With FIFA making cuts across the organization, its compensation panel seemed far from certain to offer Dominguez the same $500,000 as his predecessor in charge of the financial panel, Hayatou. That was for ''additional roles and responsibilities'' on top of a $300,000 stipend as a FIFA Council member.
CONMEBOL said later Friday that Dominguez would not seek the same money.
''The president rejected the additional $500,000 because he's already scheduled to receive $300,000 for being a member of the Council, as do all other members,'' Carmen Meza, CONMEBOL director of corporate affairs, said in a statement.
Finance committee chairman is a key appointment in the new and smaller committee structure FIFA has introduced as part of modernizing and anti-corruption reforms enacted since American and Swiss federal investigations were revealed in May 2015.
All members of the nine standing committees had to pass an integrity check by a review panel after being proposed by FIFA and its stakeholders.
New members of that Governance Committee and Review Committee include the former United Nations High Commissioner for Human Rights, South African judge Navi Pillay.
Other members of the panel include German soccer federation president Reinhard Grindel, who is in line to join the FIFA Council in May, and Joseph Weiler, a professor at New York University's law school.
The review committee's current work includes assessing the integrity of Vitaly Mutko, an eight-year member of the FIFA executive committee who is the Russian deputy prime minister and head of organizing the 2018 World Cup.

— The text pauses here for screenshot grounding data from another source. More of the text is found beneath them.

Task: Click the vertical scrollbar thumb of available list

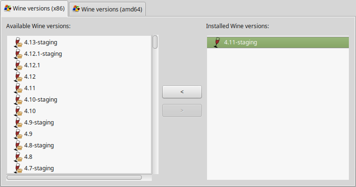Action: 155,42
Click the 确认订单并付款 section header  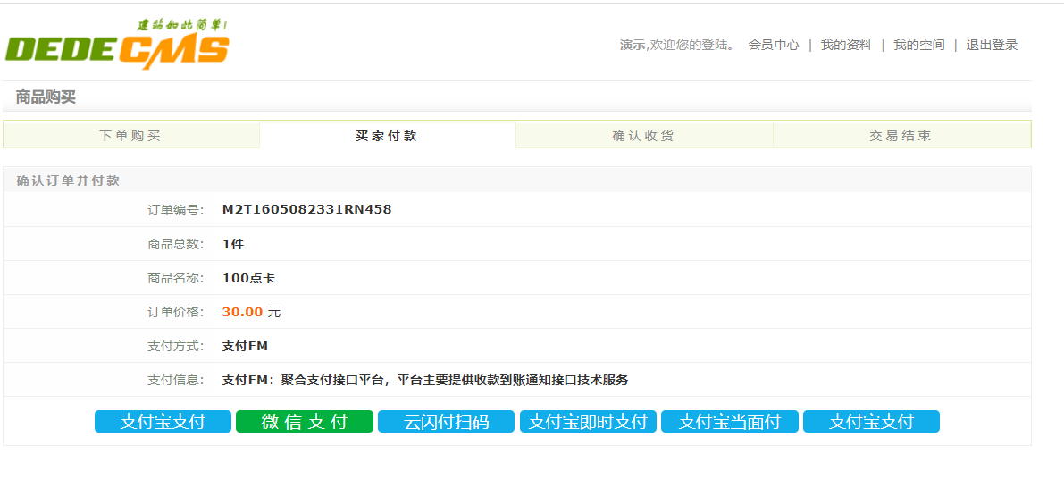point(68,181)
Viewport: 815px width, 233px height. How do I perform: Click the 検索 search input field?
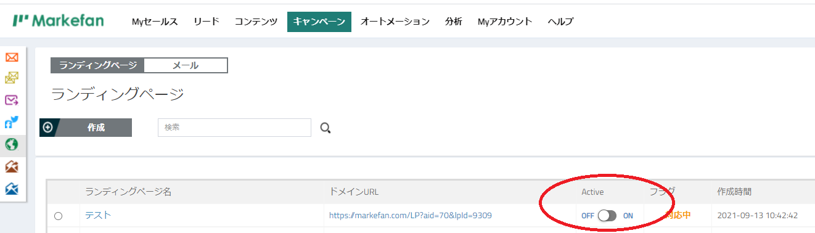pyautogui.click(x=234, y=128)
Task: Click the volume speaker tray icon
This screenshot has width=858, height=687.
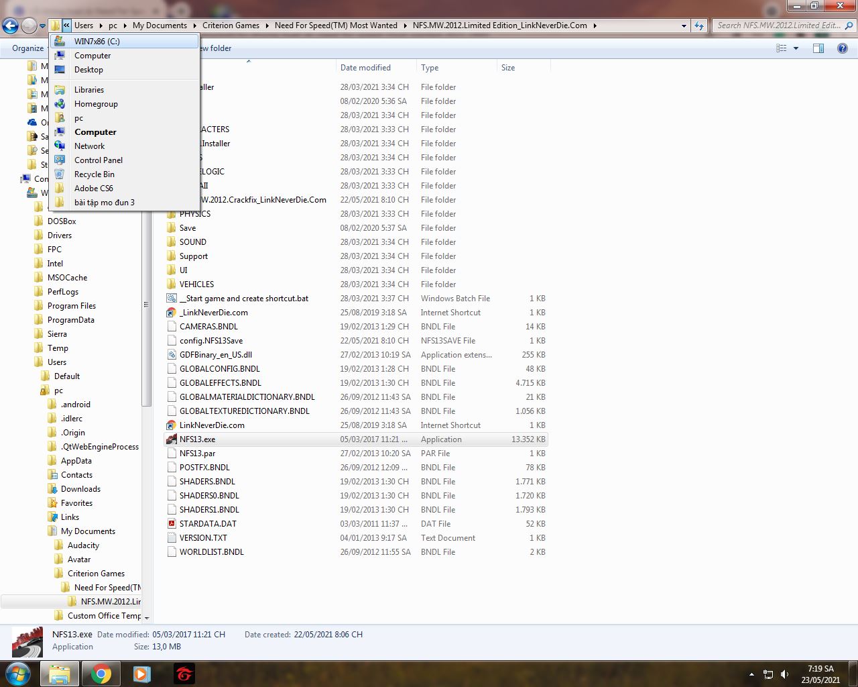Action: point(784,674)
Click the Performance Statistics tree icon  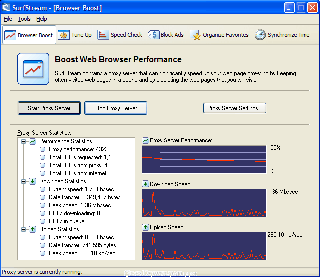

Mutko is seeking re-election to his FIFA seat in April while implicated in a Russian state program of doping and cover-ups across soccer and Olympic sports.
A revamped FIFA Stakeholders Committee overseeing increasingly wealthy and influential club soccer includes former Brazil defender Cafu and Edwin van der Sar, the former Netherlands and Manchester United goalkeeper who is now CEO at Dutch club Ajax.
FIFA President Gianni Infantino has turned to his former employer, UEFA, for the new referees committee chairman, with the appointment of 2002 World Cup final official Pierluigi Collina.